La presente memoria descriptiva también se refiere a secuencias no descritas de nucleótidos y/o aminoácidos homólogas a las secuencias correspondientes a los receptores descritos más adelante.
La expresión "secuencias homólogas"hace referencia a secuencias que presentan una elevada identidad de secuencia (que presentan una identidad superior al 75%, 80%, 85%, 90%
o 95%) con la secuencia completa que se describe más
adelante.
En la presente memoria descriptiva también se describe una parte activa específica de dichas secuencias o una biblioteca de dichas partes activas (de unión al ligando) de estas secuencias. Dichas partes podrían ser receptores parciales o con delecciones que comprenden modificaciones (mutaciones puntuales) o delecciones en las secuencias completas de nucleótidos o aminoácidos y que aún conserven el sitio o sitios activos necesarios para la unión de un ligando específico capaz de interaccionar con dichos receptores.

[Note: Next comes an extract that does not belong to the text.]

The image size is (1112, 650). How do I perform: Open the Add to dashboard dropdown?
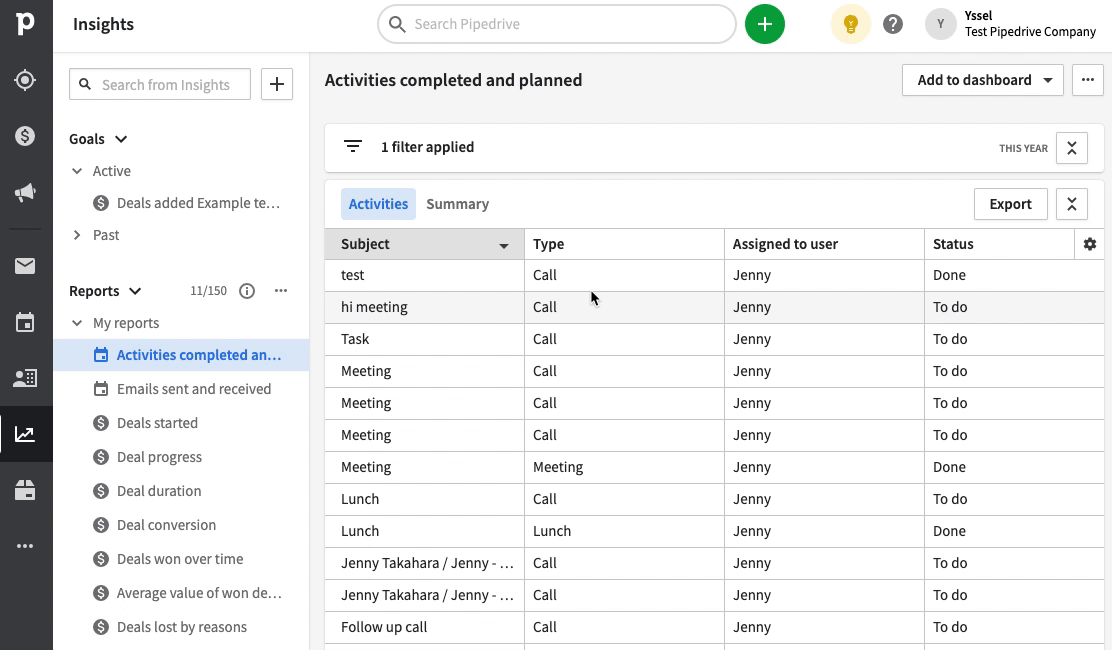[982, 80]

Las secuencias homólogas de las secuencias descritas en la presente memoria descriptiva pueden comprender receptores similares existentes en otros animales (vertebrados, preferentemente mamíferos) o poblaciones humanas específicas, pero que participan en la misma ruta bioquímica.
Dichas secuencias homólogas pueden comprender una adición, deleción o sustitución de uno o más aminoácidos o nucleótidos, que no altere sustancialmente las características funcionales del receptor o receptores según la invención, con el fin de formar preferentemente un polipéptido híbrido con otra proteína transmembrana, adecuado para un rápido cribado de ligandos.

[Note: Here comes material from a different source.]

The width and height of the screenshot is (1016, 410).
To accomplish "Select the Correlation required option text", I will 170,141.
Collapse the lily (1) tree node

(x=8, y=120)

De este modo, la memoria descriptiva también engloba un receptor y la correspondiente secuencia de nucleótidos que posee exactamente las mismas secuencias de aminoácidos o nucleótidos (obtenidas a partir de neuronas olfativas o epitelio olfativo) que se muestran en el listado de secuencias adjunto, así como moléculas que difieren, pero que no conservan las propiedades cualitativas básicas de unión de los receptores descritos en la presente memoria descriptiva.
La memoria descriptiva se refiere preferentemente a dichos receptores humanos caracterizados por las secuencias completas de nucleótidos y aminoácidos descritas más adelante, compuestos agonistas y antagonistas o
inhibidores, preferentemente anticuerpos o partes específicas hipervariables de los mismos, que se unen específicamente a dichos receptores (es decir, que poseen al menos una afinidad 10 veces mayor por dichos receptores que con cualquier otro anticuerpo de origen natural) y específicamente anticuerpos creados mediante un proceso que incluye la inyección de un preparado farmacéuticamente aceptable de dicha secuencia de aminoácidos aplicada a un animal capaz de producir anticuerpos dirigidos contra dicho receptor.

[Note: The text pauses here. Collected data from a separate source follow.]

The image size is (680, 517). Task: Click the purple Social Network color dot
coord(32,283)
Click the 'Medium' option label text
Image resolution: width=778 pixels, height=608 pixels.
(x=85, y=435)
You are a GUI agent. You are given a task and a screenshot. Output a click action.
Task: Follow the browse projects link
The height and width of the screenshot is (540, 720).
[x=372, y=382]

Por ejemplo, se obtiene un anticuerpo monoclonal del receptor según la invención mediante la inyección de un plásmido de expresión que comprenda el ADN que codifica dicho receptor en un mamífero no humano y, después, fusionando células de bazo de ratón con células de mieloma.
La presente invención también se refiere al polinucleótido según la invención, posiblemente enlazado a otras secuencias de expresión e incorporado en un vector, y células huésped transformadas por dicho vector (un plásmido, un virus como el adenovirus, liposomas, vesículas catiónicas,...).
La presente invención también se refiere al receptor recombinado preferentemente humano según la invención, producido por dichas células huésped según el procedimiento conocido por los expertos en la materia.
La presente invención también se refiere a un mamífero transgénico no humano que comprende una deleción parcial o total de las secuencias genéticas que codifican el receptor según la invención, preferentemente un mamífero no humano que comprende una desactivación de genes por recombinación homologa de las secuencias de nucleótidos (polinucleótidos) según la invención o un mamífero transgénico no humano que exprese dichas secuencias de nucleótidos (polinucleótidos) por encima de su nivel natural.
Se puede obtener dicho animal transgénico no humano mediante procedimientos conocidos por los expertos en la materia, por ejemplo, mediante el que se describe en el
documento WO98/20112, que usa técnicas clásicas basadas en la transfección de citoblastos embrionarios, preferentemente según el procedimiento descrito por Carmeliet y col., Nature, vol. 380, págs. 435 a 439, 1996.
Preferentemente, dicho mamífero transgénico no humano que expresa en exceso los polinucleótidos según la invención o partes de los mismos comprende dichos polinucleótidos, o partes activas de los mismos, incorporados a una construcción de ADN con un promotor inducible que permite su expresión en exceso y, posiblemente, tejidos y otros elementos regulatorios específicos.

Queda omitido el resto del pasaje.